2. Sellers get out from under a crushing load of debt.
3. Old inventory gets absorbed, at a realistic price, which helps the overall market.
Most fulfilling for us has been that in a short sale, the “win-win” that we all search for in a successful transaction takes place at an even deeper level. We’ve successfully negotiated short sales for several clients in the last year that resulted in no definciency agreements to the seller at all. Believe me, when someone is staring down a possible foreclosure and the resulting hit on their credit, and then they end up free and clear of the whole thing with minimal damage, well, it makes all the pain and suffering worth it.
Logically, banks should want a short sale to go through also. This is primarily because by the time the home goes through foreclosure, the home will be worth less from neglect and declining values than if they completed the transaction now.
And it’s not like people aren’t trying. There are currently 257 homes for sale in Marin County listed as short sales as of today, and an astonishing 72% of them are in contract! The price range is from $112,000 to $2,900,000, so in Marin County, short sales are happening everywhere now, even Kentfield!
This home in Kentfield, new construction, originally priced well over $4,000,000, is now a short sale at $2,900,000.
So why aren’t banks moving faster? A conversation with a family member over the holidays finally made the light bulb go on for me. He works in a prominent position for a large bank, and said, “So you want to know why the banks won’t approve these things, even though you and every other knucklehead involved are calling all day, making us add staff just to handle all the calls and tell you we’re working on it? It’s all because of the change the government made to the mark-to-market rules.”
Here it is in a nutshell. When a bank carries a loan for $1,000,000, it does not matter anymore from a bookkeeping standpoint if it is only worth $600,000. In the past, the bank had to change the value to reflect market value, i.e., “mark to market.” Last year that changed.
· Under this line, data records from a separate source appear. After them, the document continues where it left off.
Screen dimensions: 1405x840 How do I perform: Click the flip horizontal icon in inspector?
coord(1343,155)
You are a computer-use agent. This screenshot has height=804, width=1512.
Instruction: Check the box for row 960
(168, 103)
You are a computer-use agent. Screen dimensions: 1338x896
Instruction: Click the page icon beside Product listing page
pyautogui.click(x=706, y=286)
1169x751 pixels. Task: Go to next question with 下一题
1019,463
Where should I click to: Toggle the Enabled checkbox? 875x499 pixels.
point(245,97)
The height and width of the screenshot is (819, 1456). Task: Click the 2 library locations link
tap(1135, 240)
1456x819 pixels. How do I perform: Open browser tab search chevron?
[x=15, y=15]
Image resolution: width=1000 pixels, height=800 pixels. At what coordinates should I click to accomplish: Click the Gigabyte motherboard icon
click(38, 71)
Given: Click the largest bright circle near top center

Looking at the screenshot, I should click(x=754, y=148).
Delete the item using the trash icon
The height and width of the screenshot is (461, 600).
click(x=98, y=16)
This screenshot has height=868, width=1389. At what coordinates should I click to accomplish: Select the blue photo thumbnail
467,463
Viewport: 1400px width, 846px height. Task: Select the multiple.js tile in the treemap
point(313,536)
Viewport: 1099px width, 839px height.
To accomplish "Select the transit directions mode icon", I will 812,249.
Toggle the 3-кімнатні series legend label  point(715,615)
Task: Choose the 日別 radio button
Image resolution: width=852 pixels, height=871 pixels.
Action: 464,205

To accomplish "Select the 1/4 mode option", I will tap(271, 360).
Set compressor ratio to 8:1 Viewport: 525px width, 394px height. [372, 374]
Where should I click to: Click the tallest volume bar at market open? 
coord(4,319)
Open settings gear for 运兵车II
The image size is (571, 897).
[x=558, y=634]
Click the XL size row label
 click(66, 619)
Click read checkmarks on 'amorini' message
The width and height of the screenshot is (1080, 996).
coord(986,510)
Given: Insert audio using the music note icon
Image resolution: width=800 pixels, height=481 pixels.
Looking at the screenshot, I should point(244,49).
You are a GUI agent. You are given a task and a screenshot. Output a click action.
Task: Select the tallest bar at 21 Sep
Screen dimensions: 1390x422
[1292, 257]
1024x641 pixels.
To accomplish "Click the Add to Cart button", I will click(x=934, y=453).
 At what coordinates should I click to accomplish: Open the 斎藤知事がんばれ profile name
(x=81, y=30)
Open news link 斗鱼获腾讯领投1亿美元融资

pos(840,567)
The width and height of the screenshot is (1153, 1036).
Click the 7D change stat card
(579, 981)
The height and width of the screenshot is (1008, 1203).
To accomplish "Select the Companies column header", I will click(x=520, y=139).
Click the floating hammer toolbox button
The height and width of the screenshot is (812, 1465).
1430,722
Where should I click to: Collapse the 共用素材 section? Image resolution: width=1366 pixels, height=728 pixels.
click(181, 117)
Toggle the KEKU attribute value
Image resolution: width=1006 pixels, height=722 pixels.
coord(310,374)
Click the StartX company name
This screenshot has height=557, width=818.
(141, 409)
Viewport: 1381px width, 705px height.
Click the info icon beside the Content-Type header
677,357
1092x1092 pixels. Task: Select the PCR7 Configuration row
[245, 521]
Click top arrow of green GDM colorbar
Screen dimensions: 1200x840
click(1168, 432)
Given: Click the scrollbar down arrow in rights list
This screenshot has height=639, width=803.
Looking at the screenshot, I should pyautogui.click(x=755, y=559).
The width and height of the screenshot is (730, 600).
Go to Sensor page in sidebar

So even if the loan is in default, and there hasn’t been a payment in a year, the asset is valued at $1,000,000. The day the bank approves the short sale at $600,000, the bank’s assets decrease by $400,000. That’s $400,000 they don’t have anymore to loan to other people, or at a five to one ratio, $2,000,000.
Even though the bank will eventually need to take the loss, they are, in effect, rationing them out gradually, so the effect on capital isn’t too severe. Approve too many too quickly and the bank could suddenly be in violation of federal guidelines for capital reserves.
Short sales are still a great way to get a good deal for those with patience and guts, even in Marin County. But unless government laws change, don’t expect there to be any change in how quickly the process moves. The banks just don’t have an incentive to do it.